* **What you will do**
Print the listing below without changes, starting at the line that contains "has width=1539, height=1045." and ending with the last line of the listing, both included.
── Material for this exercise
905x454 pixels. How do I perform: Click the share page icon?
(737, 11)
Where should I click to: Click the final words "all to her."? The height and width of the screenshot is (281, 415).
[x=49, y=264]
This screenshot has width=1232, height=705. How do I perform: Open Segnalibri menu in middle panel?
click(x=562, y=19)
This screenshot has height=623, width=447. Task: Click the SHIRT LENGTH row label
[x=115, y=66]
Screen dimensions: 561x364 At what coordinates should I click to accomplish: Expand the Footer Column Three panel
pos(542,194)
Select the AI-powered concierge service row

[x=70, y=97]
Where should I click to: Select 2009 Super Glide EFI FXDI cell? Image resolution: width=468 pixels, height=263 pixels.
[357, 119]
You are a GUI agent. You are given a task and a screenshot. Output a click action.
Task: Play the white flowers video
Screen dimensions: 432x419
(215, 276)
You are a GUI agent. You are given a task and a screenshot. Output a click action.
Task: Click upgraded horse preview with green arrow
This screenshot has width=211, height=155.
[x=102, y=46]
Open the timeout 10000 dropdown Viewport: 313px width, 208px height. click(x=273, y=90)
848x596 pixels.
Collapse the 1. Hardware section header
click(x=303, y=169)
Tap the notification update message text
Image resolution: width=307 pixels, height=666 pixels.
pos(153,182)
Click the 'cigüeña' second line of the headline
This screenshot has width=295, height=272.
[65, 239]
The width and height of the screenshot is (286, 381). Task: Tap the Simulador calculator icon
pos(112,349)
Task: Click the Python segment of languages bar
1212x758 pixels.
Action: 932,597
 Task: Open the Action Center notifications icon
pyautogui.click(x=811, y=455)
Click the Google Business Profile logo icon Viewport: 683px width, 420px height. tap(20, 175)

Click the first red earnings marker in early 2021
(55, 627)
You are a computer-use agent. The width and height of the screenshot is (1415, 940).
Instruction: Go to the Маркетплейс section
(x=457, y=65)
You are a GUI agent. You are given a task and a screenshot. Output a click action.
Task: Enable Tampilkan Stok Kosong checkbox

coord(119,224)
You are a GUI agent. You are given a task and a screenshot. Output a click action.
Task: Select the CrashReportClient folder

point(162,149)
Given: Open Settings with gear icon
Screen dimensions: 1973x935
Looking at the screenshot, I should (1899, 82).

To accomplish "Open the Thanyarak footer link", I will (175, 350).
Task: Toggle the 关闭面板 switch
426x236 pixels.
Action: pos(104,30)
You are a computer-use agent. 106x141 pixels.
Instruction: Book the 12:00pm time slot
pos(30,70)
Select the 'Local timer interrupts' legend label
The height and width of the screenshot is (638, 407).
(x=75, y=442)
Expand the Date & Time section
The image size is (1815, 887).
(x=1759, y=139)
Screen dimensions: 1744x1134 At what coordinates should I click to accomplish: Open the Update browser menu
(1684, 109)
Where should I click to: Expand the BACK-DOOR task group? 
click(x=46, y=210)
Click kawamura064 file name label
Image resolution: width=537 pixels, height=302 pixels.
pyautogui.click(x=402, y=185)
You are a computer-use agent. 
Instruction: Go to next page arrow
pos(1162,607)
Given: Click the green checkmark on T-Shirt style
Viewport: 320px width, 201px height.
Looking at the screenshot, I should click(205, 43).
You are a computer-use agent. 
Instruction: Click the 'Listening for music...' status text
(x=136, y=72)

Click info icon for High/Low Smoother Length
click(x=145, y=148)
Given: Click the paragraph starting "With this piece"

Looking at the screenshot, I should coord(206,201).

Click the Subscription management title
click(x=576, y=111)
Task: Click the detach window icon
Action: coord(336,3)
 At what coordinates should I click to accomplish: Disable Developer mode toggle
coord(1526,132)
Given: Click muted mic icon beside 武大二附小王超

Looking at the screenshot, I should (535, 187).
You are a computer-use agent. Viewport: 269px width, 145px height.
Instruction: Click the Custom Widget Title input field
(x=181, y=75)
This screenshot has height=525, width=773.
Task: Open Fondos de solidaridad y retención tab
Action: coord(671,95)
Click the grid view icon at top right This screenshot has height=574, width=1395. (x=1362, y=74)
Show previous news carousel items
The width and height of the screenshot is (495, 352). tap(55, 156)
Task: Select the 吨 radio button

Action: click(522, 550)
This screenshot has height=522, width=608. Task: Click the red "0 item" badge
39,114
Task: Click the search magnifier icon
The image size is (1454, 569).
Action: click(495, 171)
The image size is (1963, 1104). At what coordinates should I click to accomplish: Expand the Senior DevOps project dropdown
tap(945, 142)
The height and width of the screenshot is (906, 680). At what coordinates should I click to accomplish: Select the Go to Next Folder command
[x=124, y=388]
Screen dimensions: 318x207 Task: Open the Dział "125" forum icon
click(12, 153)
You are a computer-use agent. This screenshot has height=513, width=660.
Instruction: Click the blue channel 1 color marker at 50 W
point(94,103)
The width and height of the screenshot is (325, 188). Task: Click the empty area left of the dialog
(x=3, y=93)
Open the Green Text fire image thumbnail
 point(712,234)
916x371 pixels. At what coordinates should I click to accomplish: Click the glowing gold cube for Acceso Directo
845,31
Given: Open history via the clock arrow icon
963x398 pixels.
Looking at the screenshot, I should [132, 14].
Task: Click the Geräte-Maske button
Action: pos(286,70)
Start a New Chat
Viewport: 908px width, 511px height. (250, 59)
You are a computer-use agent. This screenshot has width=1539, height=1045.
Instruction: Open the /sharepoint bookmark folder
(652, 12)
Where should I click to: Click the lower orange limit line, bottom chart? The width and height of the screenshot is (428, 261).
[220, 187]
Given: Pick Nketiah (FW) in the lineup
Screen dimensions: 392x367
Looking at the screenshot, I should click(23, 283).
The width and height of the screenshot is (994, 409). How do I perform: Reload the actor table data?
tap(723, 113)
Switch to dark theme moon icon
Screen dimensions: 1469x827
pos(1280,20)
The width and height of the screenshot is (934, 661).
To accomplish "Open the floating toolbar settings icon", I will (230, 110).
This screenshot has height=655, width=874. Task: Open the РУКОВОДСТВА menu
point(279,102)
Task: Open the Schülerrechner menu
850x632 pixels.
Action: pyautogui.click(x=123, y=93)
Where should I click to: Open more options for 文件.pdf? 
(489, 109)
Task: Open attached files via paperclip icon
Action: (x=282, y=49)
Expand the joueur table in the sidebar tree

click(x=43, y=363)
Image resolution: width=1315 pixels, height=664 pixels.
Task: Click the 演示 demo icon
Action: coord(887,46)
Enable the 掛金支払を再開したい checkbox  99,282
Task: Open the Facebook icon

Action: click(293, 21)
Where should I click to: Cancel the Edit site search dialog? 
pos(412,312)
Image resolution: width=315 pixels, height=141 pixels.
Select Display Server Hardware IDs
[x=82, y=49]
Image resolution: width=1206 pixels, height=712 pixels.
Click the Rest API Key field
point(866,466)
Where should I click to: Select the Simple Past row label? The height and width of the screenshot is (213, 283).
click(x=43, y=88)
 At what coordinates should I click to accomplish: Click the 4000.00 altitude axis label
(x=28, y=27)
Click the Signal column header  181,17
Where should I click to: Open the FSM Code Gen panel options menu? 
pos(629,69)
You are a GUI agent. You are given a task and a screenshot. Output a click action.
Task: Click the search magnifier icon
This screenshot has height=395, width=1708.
────
* **Answer to this exercise**
You are a computer-use agent. This screenshot has width=1539, height=1045.
Instruction: Open the /sharepoint bookmark folder
(652, 12)
Where should I click to: Click the lower orange limit line, bottom chart? The width and height of the screenshot is (428, 261).
[220, 187]
Given: Pick Nketiah (FW) in the lineup
Screen dimensions: 392x367
Looking at the screenshot, I should click(23, 283).
The width and height of the screenshot is (994, 409). How do I perform: Reload the actor table data?
tap(723, 113)
Switch to dark theme moon icon
Screen dimensions: 1469x827
pos(1280,20)
The width and height of the screenshot is (934, 661).
To accomplish "Open the floating toolbar settings icon", I will (230, 110).
This screenshot has height=655, width=874. Task: Open the РУКОВОДСТВА menu
point(279,102)
Task: Open the Schülerrechner menu
850x632 pixels.
Action: pyautogui.click(x=123, y=93)
Where should I click to: Open more options for 文件.pdf? 
(489, 109)
Task: Open attached files via paperclip icon
Action: (x=282, y=49)
Expand the joueur table in the sidebar tree

click(x=43, y=363)
Image resolution: width=1315 pixels, height=664 pixels.
Task: Click the 演示 demo icon
Action: coord(887,46)
Enable the 掛金支払を再開したい checkbox  99,282
Task: Open the Facebook icon

Action: click(293, 21)
Where should I click to: Cancel the Edit site search dialog? 
pos(412,312)
Image resolution: width=315 pixels, height=141 pixels.
Select Display Server Hardware IDs
[x=82, y=49]
Image resolution: width=1206 pixels, height=712 pixels.
Click the Rest API Key field
point(866,466)
Where should I click to: Select the Simple Past row label? The height and width of the screenshot is (213, 283).
click(x=43, y=88)
 At what coordinates should I click to accomplish: Click the 4000.00 altitude axis label
(x=28, y=27)
Click the Signal column header  181,17
Where should I click to: Open the FSM Code Gen panel options menu? 
pos(629,69)
You are a GUI agent. You are given a task and a screenshot. Output a click action.
Task: Click the search magnifier icon
This screenshot has height=395, width=1708.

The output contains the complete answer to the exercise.